Consent is not always so straightforward as in the present case. Thus, it is worth briefly reviewing what makes a lawful claim of consent to use force within another state’s territory before exploring U.S. military action in Iraq. To permit another state’s intervention, the receiving state must give valid consent (meaning, inter alia, that the consent must be freely given and actually expressed) and the official or organ granting consent must have legitimate authority to do so (some debate exists as to what constitutes a legitimate authority, particularly in the context of weak governments and territory-controlling but unrecognized governments). Consent may also be limited, in terms of the objectives, means, or location. A state using armed force on the basis of another’s consent must operate within constraints imposed by the host state; failure to do so is a violation of international law. And similarly, should a host state withdraw its consent the operating state must withdraw its forces, or commit a jus ad bellum violation.
In Sept. 2014, when the United States launched its full-scale counter-ISIS campaign, U.S. land and air operations on Iraqi soil were being conducted at the invitation of the Iraqi government. Iraqi and U.S. government officials, scrambling to halt ISIS’s encroachment on Baghdad, had worked for months to lay the formal groundwork for this consent in closed door negotiations and in public statements. On June 25, 2014, Hoshyar Zebari (then-Minister for Foreign Affairs of the Republic of Iraq) transmitted a letter to the U.N. Secretary General and UNSC, noting that:
[w]e have previously requested the assistance of the international community. While we are grateful for what has been done to date, it has not been enough. We therefore call on the United Nations and the international community to recognize the serious threat our country and the international order are facing… …we need your support in order to defeat ISIL and protect our territory and people. In particular, we call on Member States to assist us by providing military training, advanced technology and the weapons required to respond to the situation, with a view to denying terrorists staging areas and safe havens.
Then, on Sept. 20, 2014, Ibrahim al-Ushayqir al-Ja‘fari (the new Iraqi foreign minister, Hoshyar and other Kurds having withdrawn from the Iraqi government in protest of Nouri al-Maliki’s rule) transmitted another letter to the United Nations. This time, Iraq noted its gratitude “for the military assistance it is receiving, including the assistance provided by the United States of America in response to Iraq’s specific requests.” The letter went on:
Iraq and the United States have entered into a Strategic Framework Agreement, and that Agreement will help to make such assistance more effective and enable us to make great advances in our war against ISIL. Although Iraq is in great need of the assistance of its friends in combatting this evil terrorism, it nonetheless attaches great importance to preserving its sovereignty and its ability to take decisions independently, both of which must be honoured in all circumstances.
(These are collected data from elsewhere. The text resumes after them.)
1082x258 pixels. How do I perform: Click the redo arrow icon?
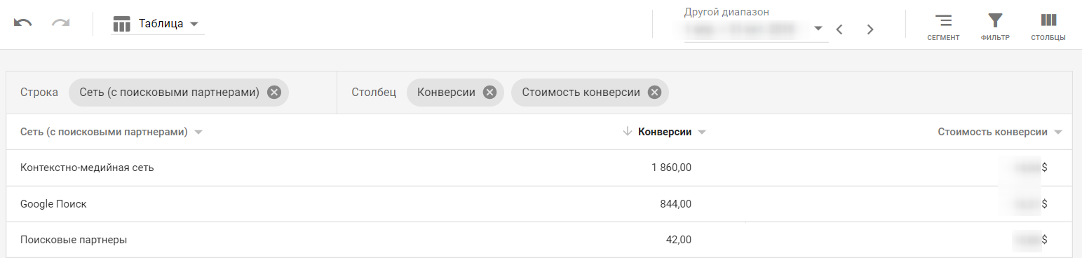[61, 23]
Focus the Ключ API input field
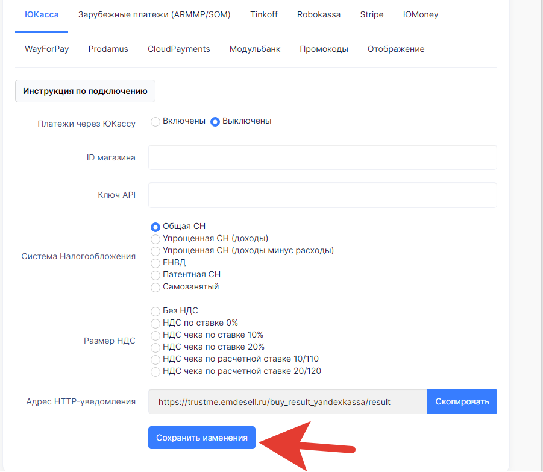Screen dimensions: 543x472 [x=322, y=195]
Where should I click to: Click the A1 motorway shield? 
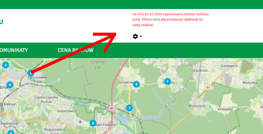[112, 109]
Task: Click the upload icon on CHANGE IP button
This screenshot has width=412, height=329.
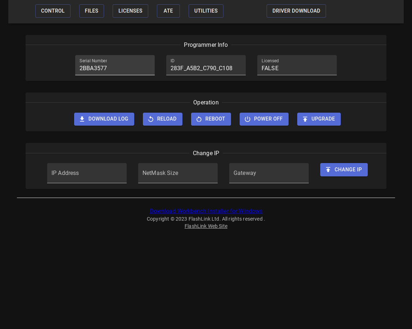Action: [x=328, y=170]
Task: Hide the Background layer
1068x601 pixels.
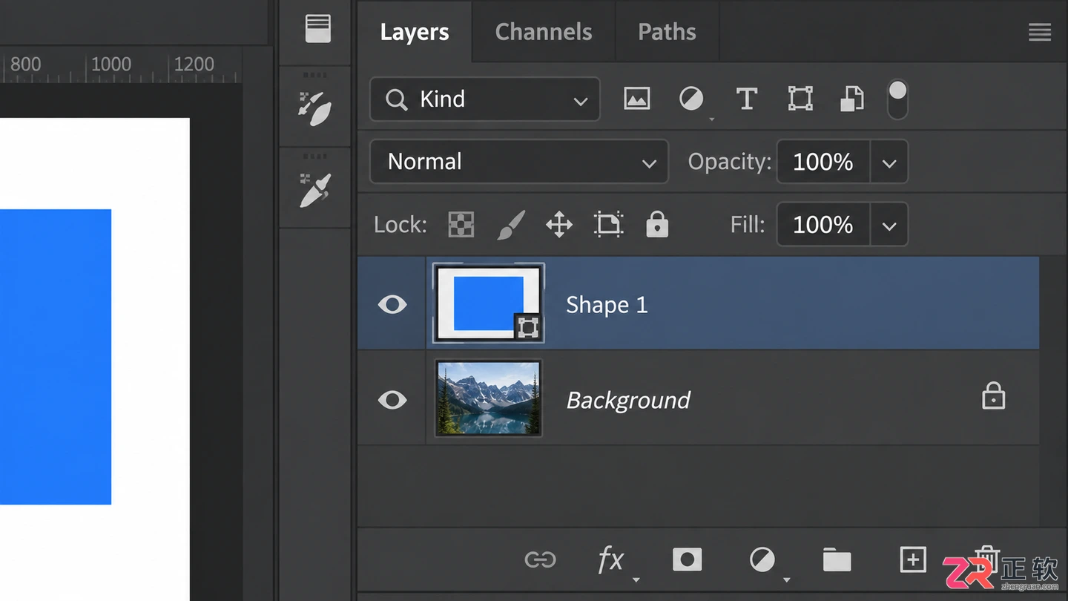Action: point(392,400)
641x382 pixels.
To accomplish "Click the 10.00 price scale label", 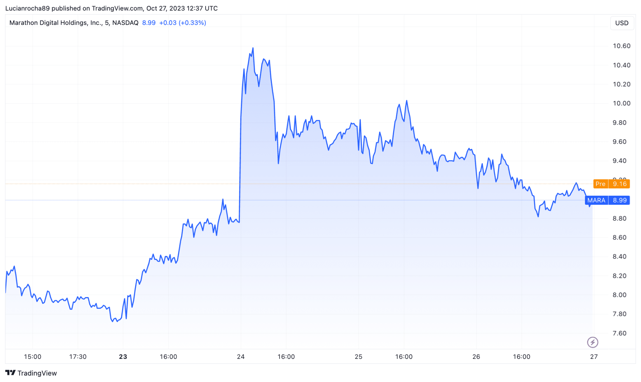I will (x=621, y=103).
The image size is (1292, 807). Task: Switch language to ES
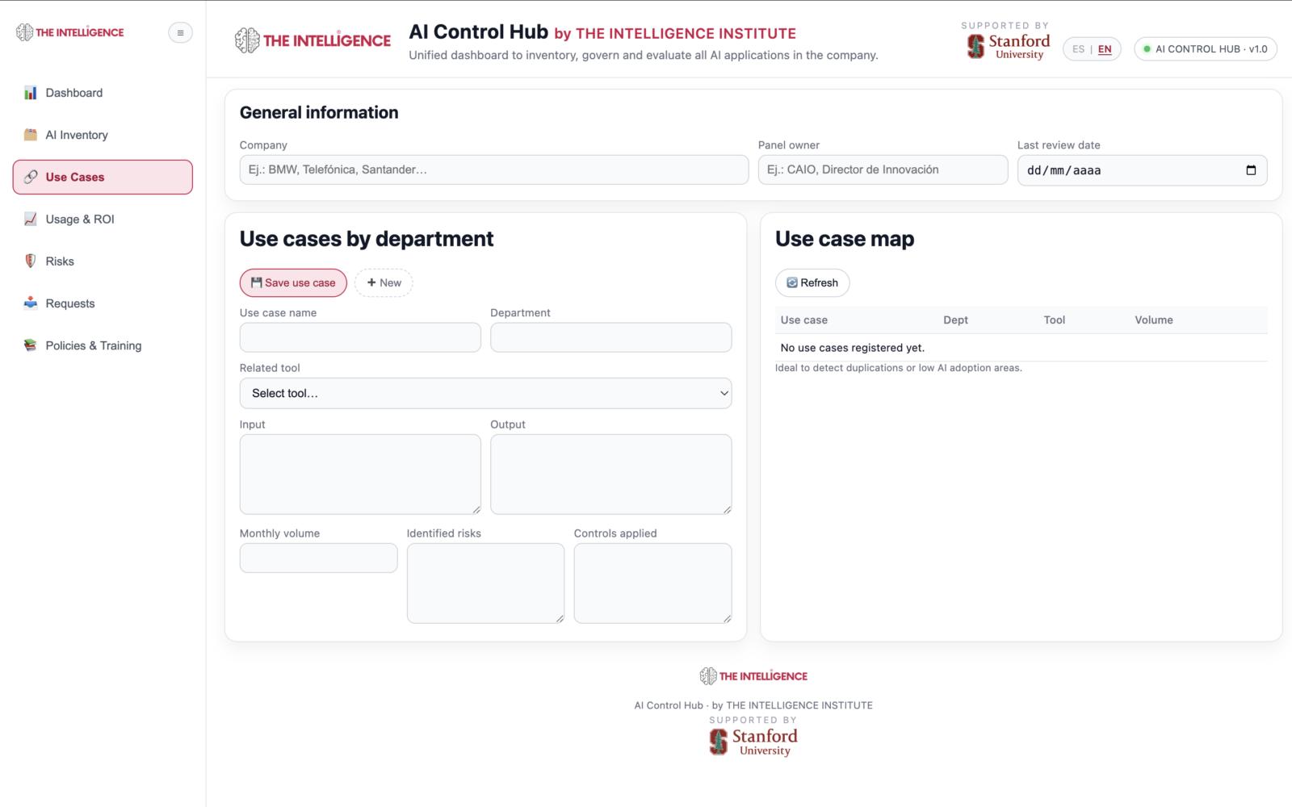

The letter then confirmed that Iraq, “in accordance with international law and the relevant bilateral and multilateral agreements, and with due regard for complete national sovereignty and the [Iraqi] Constitution, [had] requested the United States of America to lead international efforts to strike ISIL sites and military strongholds, with [Iraq’s] express consent.”
These letters, along with other statements and agreements, are unambiguous (and undisputed) expressions of Iraqi consent for the United States to use force on the territory of Iraq against ISIS. In short, U.S. operations in Iraq are lawful as a matter of jus ad bellum since Iraq’s sovereign authority (the government of Iraq acting through the Council of Ministers), relying on powers permitted to it under Iraqi law, invited the United States to operate on Iraqi soil.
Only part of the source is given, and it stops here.